France | France, Cour administrative d'appel de Lyon, 5ème chambre b - formation à 3, 14 janvier 2019, 17LY03333


Vu la procédure suivante :

Procédure contentieuse antérieure

Mme A... Mastrolorito a demandé au tribunal administratif de Lyon :

- sous le n° 1504169, d'annuler la décision du ministre des armées du 6 mars 2015 rejetant implicitement sa demande d'avancement du 6 janvier 2015, d'enjoindre à l'État, d'une part, de réexaminer sa demande et, d'autre part, de régulariser sa situation administrative dans un délai de deux mois à compter de la notification du jugement et de mettre à la charge de l'État la somme de 2 000 euros au titre de l'article L. 761-1 du code

de justice administrative ;

- sous le n° 1602114, d'annuler l'arrêté du 19 jan...

Vu la procédure suivante :

Procédure contentieuse antérieure

Mme A... Mastrolorito a demandé au tribunal administratif de Lyon :

- sous le n° 1504169, d'annuler la décision du ministre des armées du 6 mars 2015 rejetant implicitement sa demande d'avancement du 6 janvier 2015, d'enjoindre à l'État, d'une part, de réexaminer sa demande et, d'autre part, de régulariser sa situation administrative dans un délai de deux mois à compter de la notification du jugement et de mettre à la charge de l'État la somme de 2 000 euros au titre de l'article L. 761-1 du code de justice administrative ;

- sous le n° 1602114, d'annuler l'arrêté du 19 janvier 2016 portant inscription sur la liste d'aptitude pour l'accès aux corps des attachés d'administration de l'État au titre de l'année 2016 en tant qu'elle n'y figure pas, d'enjoindre à l'État, d'une part, de réexaminer sa demande et, d'autre part, de régulariser sa situation administrative dans un délai de deux mois à compter de la notification du jugement et de mettre à la charge de l'État la somme de 2 000 euros au titre de l'article L. 761-1 du code de justice administrative.

Par un jugement n° 1504169-1602114 du 21 juin 2017, le tribunal administratif de Lyon a rejeté ses demandes.

_Liste des tâches_
a: Renvoyez tel quel le passage de l'arrêt de la cour d'appel de Lyon qui va de « France | France, Cour » à « du 19 jan... ».
b: Prolongez l'arrêt de la cour d'appel de Lyon à partir de sa dernière phrase.

_Liste des données_
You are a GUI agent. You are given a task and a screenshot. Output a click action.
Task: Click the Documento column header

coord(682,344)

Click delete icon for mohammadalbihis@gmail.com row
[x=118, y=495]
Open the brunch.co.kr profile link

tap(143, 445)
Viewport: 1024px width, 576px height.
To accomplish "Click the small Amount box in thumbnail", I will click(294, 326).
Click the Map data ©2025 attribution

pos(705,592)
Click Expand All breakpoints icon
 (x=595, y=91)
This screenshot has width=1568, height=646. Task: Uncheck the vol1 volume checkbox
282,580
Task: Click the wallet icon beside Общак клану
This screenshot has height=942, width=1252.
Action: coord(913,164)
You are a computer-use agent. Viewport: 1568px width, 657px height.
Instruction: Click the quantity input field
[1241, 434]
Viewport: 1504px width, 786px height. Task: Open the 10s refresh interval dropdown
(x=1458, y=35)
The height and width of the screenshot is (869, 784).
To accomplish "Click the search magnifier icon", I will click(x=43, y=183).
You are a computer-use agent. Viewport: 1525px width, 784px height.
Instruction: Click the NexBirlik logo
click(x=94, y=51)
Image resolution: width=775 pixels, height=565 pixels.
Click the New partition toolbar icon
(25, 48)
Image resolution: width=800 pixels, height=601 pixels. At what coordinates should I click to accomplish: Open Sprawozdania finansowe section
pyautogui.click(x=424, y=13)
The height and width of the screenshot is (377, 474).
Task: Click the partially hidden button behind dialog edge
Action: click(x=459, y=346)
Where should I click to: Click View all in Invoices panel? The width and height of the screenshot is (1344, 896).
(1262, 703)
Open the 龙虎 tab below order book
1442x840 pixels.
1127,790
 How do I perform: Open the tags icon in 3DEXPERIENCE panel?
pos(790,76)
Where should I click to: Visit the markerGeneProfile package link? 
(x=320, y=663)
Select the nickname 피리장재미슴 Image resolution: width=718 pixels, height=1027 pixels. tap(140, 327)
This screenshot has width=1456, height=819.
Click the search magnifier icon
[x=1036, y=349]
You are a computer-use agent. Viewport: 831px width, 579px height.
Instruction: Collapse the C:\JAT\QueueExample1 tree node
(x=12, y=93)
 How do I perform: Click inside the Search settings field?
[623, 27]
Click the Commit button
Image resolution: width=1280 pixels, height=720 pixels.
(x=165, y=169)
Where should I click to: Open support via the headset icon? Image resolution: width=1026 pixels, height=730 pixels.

_Réponses attendues_
a:
France | France, Cour administrative d'appel de Lyon, 5ème chambre b - formation à 3, 14 janvier 2019, 17LY03333


Vu la procédure suivante :

Procédure contentieuse antérieure

Mme A... Mastrolorito a demandé au tribunal administratif de Lyon :

- sous le n° 1504169, d'annuler la décision du ministre des armées du 6 mars 2015 rejetant implicitement sa demande d'avancement du 6 janvier 2015, d'enjoindre à l'État, d'une part, de réexaminer sa demande et, d'autre part, de régulariser sa situation administrative dans un délai de deux mois à compter de la notification du jugement et de mettre à la charge de l'État la somme de 2 000 euros au titre de l'article L. 761-1 du code

de justice administrative ;

- sous le n° 1602114, d'annuler l'arrêté du 19 jan...

b:
Procédure devant la cour

Par une requête enregistrée le 4 septembre 2017, Mme Mastrolorito, représentée par Me Dumoulin, avocat, demande à la cour :

1°) d'annuler ce jugement du tribunal administratif de Lyon du 21 juin 2017 ;

2°) d'annuler pour excès de pouvoir les décisions susmentionnées ;

3°) d'enjoindre à l'État, d'une part, de réexaminer sa demande et, d'autre part, de régulariser sa situation administrative dans un délai de deux mois à compter de la notification de l'arrêt à intervenir ;

4°) de mettre à la charge de l'État la somme de 2 000 euros au titre des frais liés au litige.

Elle soutient que la décision implicite de rejet du 6 mars 2015 et l'arrêté du 19 janvier 2016 sont insuffisamment motivés, ont méconnu le principe d'égalité de traitement des agents d'un même corps, manifestent une volonté de discrimination et sont entachés d'une erreur manifeste d'appréciation.

Par un mémoire en défense enregistré le 12 mars 2018, la ministre des armées conclut au rejet de la requête.

Elle soutient qu'aucun des moyens soulevés par la requérante n'est fondé.

Vu les autres pièces du dossier ;

Vu :

- le code des relations entre le public et l'administration ;

- la loi n° 79-587 du 11 juillet 1979 relative à la motivation des actes administratifs et à l'amélioration des relations entre l'administration et le public ;

- la loi n° 2008-496 du 27 mai 2008 portant diverses dispositions d'adaptation au droit communautaire dans le domaine de la lutte contre les discriminations ;

- le décret n° 2011-1317 du 17 octobre 2011 portant statut particulier du corps interministériel des attachés d'administration de l'État :

- le code de justice administrative ;

Les parties ayant été régulièrement averties du jour de l'audience.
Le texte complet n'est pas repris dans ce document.